I am attempting to use BoW before ML on my text based dataset. But, I do not want my training set to influence my test set (i.e., data leakage). I want to deploy BoW on the train set before the test set. But, then my test set has different features (i.e., words) than my train set so the matrices are not the same size. I tried keeping columns in the test set that also appear in the train set but 1) My code is not right and 2) I do not think this is the most efficient procedure. I think I also need code to add filler columns?

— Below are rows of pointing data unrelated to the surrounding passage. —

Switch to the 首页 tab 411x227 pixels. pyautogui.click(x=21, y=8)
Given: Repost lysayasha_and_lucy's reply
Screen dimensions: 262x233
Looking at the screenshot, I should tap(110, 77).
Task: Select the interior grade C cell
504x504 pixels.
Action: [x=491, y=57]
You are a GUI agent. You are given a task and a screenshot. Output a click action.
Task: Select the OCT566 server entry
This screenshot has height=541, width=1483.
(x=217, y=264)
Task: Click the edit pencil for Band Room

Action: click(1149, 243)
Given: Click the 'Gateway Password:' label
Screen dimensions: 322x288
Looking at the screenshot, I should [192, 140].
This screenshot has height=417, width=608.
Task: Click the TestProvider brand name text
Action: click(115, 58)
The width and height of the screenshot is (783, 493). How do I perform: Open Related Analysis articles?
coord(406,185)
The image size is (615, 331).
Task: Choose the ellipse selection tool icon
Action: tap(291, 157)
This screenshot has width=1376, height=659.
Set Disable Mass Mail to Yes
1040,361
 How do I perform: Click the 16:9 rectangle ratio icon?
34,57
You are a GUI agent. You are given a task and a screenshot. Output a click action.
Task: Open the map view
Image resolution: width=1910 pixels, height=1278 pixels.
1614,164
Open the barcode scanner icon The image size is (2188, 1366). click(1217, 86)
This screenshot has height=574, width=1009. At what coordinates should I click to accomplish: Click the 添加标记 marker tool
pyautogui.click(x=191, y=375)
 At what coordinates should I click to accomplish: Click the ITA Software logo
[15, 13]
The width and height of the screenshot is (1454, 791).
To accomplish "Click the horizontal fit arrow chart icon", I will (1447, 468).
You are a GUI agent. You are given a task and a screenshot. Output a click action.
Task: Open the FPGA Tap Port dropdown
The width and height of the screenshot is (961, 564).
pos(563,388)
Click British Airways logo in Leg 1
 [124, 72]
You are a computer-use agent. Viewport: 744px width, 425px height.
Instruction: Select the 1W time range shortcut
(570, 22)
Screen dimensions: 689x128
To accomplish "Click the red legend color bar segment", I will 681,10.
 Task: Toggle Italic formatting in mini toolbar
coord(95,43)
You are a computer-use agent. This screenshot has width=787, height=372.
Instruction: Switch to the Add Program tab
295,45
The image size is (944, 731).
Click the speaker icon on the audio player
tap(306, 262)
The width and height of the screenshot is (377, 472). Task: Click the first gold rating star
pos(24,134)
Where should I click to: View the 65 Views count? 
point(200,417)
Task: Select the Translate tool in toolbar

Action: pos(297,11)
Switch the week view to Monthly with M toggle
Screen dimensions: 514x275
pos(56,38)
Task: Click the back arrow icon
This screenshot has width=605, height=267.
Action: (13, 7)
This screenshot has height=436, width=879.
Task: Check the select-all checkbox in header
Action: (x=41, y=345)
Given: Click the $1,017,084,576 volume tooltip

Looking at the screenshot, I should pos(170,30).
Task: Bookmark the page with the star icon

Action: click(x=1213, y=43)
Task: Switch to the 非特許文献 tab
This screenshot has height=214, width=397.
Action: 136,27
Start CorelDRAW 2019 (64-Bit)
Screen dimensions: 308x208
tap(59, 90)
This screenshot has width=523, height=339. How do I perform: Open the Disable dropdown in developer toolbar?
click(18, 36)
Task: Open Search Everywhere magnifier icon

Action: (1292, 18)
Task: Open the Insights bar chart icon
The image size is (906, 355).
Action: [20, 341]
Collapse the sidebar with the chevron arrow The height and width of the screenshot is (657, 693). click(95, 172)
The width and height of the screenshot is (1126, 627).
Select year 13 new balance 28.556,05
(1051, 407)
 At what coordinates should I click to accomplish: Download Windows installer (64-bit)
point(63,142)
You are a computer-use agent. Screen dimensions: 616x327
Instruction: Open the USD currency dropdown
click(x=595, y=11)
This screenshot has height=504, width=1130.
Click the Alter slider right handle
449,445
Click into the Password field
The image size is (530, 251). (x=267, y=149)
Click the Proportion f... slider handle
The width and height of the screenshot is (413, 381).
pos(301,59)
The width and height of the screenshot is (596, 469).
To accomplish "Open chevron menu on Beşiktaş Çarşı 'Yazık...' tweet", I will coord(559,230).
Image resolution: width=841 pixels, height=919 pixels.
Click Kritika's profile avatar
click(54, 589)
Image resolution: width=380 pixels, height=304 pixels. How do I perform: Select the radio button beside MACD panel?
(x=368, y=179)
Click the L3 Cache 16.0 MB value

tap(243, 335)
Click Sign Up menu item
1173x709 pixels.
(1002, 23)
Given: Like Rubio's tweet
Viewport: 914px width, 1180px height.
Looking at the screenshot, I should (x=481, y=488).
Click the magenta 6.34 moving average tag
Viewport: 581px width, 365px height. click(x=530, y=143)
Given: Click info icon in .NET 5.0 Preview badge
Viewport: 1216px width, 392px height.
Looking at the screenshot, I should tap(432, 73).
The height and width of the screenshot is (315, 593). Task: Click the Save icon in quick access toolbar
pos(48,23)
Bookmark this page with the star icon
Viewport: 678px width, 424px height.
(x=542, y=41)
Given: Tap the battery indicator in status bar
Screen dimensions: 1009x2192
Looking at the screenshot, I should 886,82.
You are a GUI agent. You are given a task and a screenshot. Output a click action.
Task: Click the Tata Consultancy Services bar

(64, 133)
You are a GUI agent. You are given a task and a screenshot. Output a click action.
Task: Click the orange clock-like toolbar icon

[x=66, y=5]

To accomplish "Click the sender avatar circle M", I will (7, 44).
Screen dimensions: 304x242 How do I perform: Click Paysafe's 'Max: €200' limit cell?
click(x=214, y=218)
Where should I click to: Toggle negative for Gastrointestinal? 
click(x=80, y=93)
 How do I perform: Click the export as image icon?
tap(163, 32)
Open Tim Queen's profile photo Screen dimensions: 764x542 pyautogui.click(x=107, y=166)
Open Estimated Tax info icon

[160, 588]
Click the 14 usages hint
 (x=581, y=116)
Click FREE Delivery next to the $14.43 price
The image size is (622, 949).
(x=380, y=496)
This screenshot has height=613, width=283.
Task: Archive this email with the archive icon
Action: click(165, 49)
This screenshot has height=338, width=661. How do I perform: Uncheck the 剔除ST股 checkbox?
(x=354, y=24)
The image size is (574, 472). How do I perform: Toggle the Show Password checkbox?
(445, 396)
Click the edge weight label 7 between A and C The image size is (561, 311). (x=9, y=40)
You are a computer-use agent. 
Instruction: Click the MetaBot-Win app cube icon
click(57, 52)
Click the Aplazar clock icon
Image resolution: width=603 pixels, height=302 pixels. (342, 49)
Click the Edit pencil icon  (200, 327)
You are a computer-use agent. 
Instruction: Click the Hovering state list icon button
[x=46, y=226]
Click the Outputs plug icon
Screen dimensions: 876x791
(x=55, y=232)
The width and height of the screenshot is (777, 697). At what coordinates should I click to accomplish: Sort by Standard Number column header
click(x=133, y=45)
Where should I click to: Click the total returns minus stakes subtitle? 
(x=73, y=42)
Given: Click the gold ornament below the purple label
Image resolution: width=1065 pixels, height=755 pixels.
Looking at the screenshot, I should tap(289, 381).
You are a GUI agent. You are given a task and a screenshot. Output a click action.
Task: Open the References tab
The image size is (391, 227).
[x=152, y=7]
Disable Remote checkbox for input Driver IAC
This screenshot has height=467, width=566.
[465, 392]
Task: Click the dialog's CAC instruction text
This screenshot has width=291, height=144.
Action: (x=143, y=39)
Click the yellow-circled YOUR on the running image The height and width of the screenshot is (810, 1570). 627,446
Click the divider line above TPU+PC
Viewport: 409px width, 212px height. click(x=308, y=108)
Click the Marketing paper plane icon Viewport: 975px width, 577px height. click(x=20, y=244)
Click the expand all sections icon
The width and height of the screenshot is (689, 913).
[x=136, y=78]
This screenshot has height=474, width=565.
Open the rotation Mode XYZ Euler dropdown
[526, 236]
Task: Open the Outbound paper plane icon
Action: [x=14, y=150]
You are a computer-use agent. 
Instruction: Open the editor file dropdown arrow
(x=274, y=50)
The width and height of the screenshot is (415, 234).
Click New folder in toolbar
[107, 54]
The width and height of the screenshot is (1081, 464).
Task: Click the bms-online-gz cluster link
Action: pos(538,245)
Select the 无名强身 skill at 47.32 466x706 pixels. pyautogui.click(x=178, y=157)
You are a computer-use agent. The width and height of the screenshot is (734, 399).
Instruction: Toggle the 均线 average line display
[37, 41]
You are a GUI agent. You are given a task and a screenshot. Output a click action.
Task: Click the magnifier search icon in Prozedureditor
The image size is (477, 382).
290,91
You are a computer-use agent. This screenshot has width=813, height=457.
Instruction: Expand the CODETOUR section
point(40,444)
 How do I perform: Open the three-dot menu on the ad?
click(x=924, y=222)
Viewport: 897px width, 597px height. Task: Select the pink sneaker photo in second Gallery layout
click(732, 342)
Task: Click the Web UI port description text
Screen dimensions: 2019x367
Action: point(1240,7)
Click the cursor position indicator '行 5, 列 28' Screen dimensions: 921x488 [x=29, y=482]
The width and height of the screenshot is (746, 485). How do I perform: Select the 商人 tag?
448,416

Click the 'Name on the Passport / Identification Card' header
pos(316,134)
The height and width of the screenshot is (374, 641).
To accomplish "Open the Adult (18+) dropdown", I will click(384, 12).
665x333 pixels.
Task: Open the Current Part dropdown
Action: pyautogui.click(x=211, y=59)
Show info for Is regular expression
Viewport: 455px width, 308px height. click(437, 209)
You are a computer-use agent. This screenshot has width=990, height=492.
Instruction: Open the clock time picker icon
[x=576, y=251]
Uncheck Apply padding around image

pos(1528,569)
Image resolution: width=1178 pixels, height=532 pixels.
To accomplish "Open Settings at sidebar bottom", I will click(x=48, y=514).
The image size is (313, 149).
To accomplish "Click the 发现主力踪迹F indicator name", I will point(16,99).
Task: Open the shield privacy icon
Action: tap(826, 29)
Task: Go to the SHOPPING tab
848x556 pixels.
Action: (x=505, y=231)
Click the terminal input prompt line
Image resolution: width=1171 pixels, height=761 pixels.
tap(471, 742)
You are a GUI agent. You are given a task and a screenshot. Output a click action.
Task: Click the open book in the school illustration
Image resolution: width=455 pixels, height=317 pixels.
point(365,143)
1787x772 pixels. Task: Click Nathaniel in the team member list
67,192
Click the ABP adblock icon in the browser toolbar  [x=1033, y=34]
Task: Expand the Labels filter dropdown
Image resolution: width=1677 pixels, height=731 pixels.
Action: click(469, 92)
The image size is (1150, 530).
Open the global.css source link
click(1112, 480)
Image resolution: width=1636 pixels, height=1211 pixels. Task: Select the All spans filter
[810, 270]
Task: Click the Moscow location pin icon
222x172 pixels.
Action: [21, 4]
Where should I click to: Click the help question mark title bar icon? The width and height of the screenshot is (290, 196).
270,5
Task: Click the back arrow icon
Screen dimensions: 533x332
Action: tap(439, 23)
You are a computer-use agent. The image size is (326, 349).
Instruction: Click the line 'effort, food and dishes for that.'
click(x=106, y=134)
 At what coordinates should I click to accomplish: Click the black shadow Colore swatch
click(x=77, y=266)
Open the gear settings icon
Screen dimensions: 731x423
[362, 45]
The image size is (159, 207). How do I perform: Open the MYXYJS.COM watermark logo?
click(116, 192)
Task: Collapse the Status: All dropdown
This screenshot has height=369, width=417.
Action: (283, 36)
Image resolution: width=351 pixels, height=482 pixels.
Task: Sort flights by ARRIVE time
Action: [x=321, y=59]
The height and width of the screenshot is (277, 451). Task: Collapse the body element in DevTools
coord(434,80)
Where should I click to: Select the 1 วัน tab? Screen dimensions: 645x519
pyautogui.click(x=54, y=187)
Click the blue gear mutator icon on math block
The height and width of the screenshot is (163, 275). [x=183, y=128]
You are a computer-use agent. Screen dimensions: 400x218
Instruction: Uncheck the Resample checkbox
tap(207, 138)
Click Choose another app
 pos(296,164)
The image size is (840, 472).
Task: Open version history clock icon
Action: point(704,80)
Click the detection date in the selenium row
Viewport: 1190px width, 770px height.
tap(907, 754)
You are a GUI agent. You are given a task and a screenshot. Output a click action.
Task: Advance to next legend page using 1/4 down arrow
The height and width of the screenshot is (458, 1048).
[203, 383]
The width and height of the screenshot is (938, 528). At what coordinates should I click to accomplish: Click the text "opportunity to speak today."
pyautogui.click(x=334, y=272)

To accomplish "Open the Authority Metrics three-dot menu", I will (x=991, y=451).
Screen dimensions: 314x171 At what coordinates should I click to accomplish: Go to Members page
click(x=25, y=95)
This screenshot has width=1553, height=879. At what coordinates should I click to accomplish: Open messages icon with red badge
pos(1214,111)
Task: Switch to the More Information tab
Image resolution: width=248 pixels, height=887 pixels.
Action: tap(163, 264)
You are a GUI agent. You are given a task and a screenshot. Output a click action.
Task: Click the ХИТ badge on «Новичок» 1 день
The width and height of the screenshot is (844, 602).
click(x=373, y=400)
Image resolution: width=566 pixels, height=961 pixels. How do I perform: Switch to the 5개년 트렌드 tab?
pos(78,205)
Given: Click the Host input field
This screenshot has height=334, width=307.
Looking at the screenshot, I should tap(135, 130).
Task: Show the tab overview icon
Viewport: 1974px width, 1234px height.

Here is what I have:
from sklearn.feature_extraction.text import CountVectorizer
def bow (tokens, data):
tokens = tokens.apply(nltk.word_tokenize)
cvec = CountVectorizer(min_df = .01, max_df = .99, ngram_range=(1,2), tokenizer=lambda doc:doc, lowercase=False)
cvec.fit(tokens)
cvec_counts = cvec.transform(tokens)
cvec_counts_bow = cvec_counts.toarray()
vocab = cvec.get_feature_names()
bow_model = pd.DataFrame(cvec_counts_bow, columns=vocab)
return bow_model
X_train = bow(train['text'], train)
X_test = bow(test['text'], test)
vocab = list(X_train.columns)
X_test = test.filter.columns([w for w in X_test if w in vocab])